Alasan Perusahaan Teknologi Berinvestasi di Tenaga Nuklir

Alasan Perusahaan Teknologi Berinvestasi di Tenaga Nuklir

Pusat data yang mendukung AI dan Cloud Computing semakin mendorong permintaan dan produksi energi. Menurut Departemen Energi AS, penggunaan listrik global diperkirakan akan meningkat hingga 75% pada tahun 2050 karena ambisi industri teknologi dalam mengembangkan AI. Pusat data yang mendukung teknologi AI dan Cloud Computing akan terus berkembang dengan pesat, yang berarti akan mengonsumsi lebih banyak energi listrik. Seiring dengan para pemimpin teknologi yang bersaing dalam perlombaan AI untuk mendorong kemajuan teknologi, banyak dari mereka mulai menyadari bahwa kebutuhan energi mereka bertentangan dengan tujuan keberlanjutan.

Menurut Mark Nelson, Direktur Pelaksana Radiant Energy Group, “Pusat data baru yang membutuhkan sejumlah besar listrik seperti Chicago tidak bisa mengatasi masalah ini kecuali mereka memahami kebutuhan daya mereka dengan baik.” Perusahaan teknologi besar, setelah bertahun-tahun fokus pada energi terbarukan, kini beralih ke tenaga nuklir karena efisiensinya dalam menyediakan energi besar-besaran secara berkelanjutan. Google, Amazon, Microsoft, dan Meta adalah beberapa perusahaan yang mulai mengeksplorasi atau berinvestasi dalam proyek tenaga nuklir sebagai solusi untuk memenuhi kebutuhan energi dari pusat data dan model AI mereka.

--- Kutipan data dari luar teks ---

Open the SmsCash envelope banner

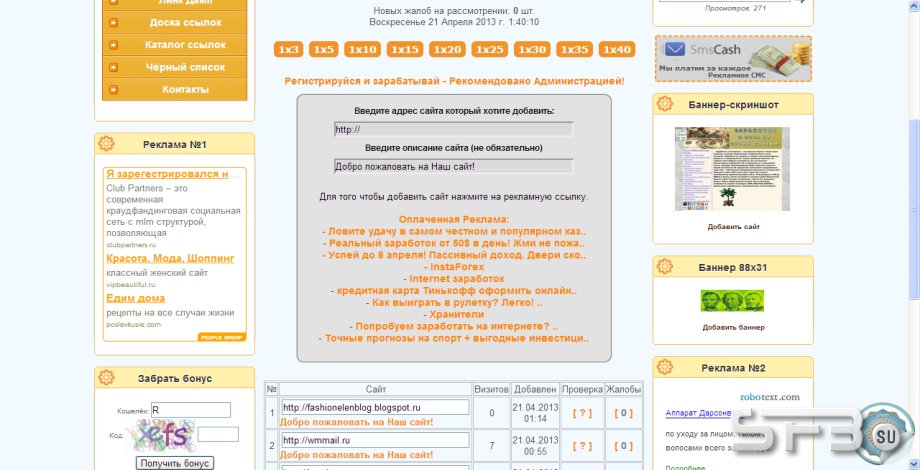coord(733,59)
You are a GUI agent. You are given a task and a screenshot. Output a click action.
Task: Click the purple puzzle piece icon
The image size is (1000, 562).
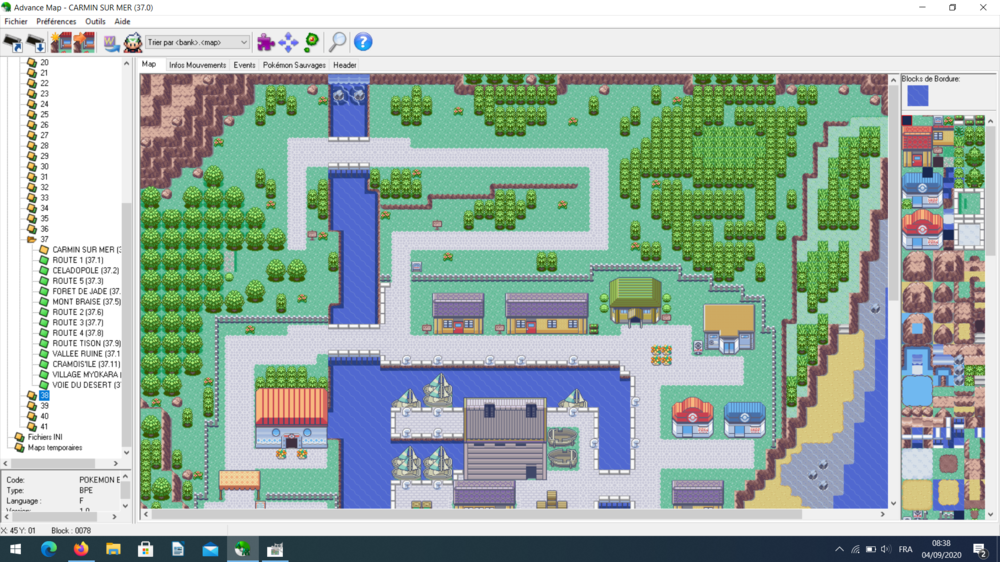[x=265, y=42]
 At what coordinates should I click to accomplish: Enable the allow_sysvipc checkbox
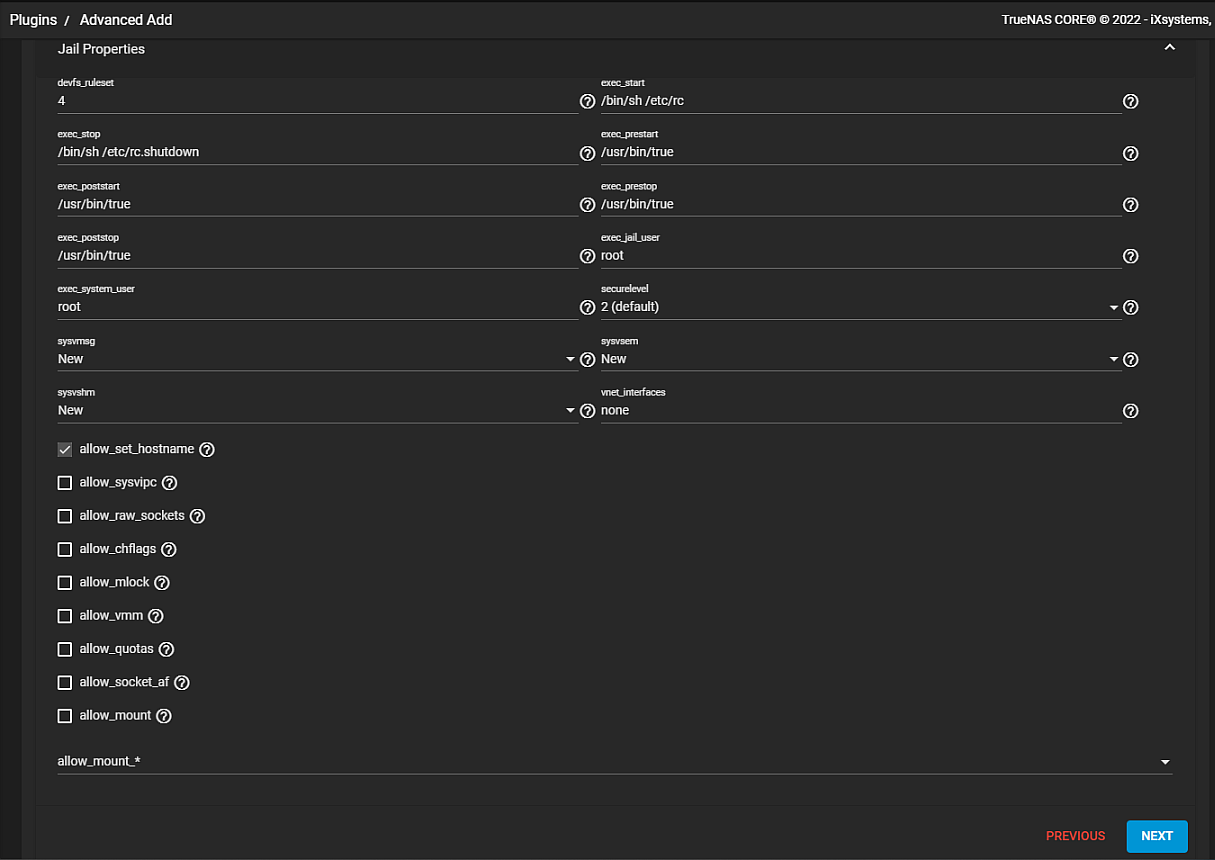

Michael Terrell, Direktur Senior Energi dan Iklim di Google, menyatakan bahwa tenaga nuklir memiliki banyak manfaat, termasuk sebagai sumber listrik bebas karbon yang dapat beroperasi secara terus-menerus. Meskipun nuklir sempat dihapuskan di masa lalu karena kekhawatiran tentang risiko keselamatan, investasi dalam teknologi nuklir saat ini dianggap sebagai awal dari “kebangkitan nuklir” yang dapat mempercepat transformasi energi di AS dan di seluruh dunia.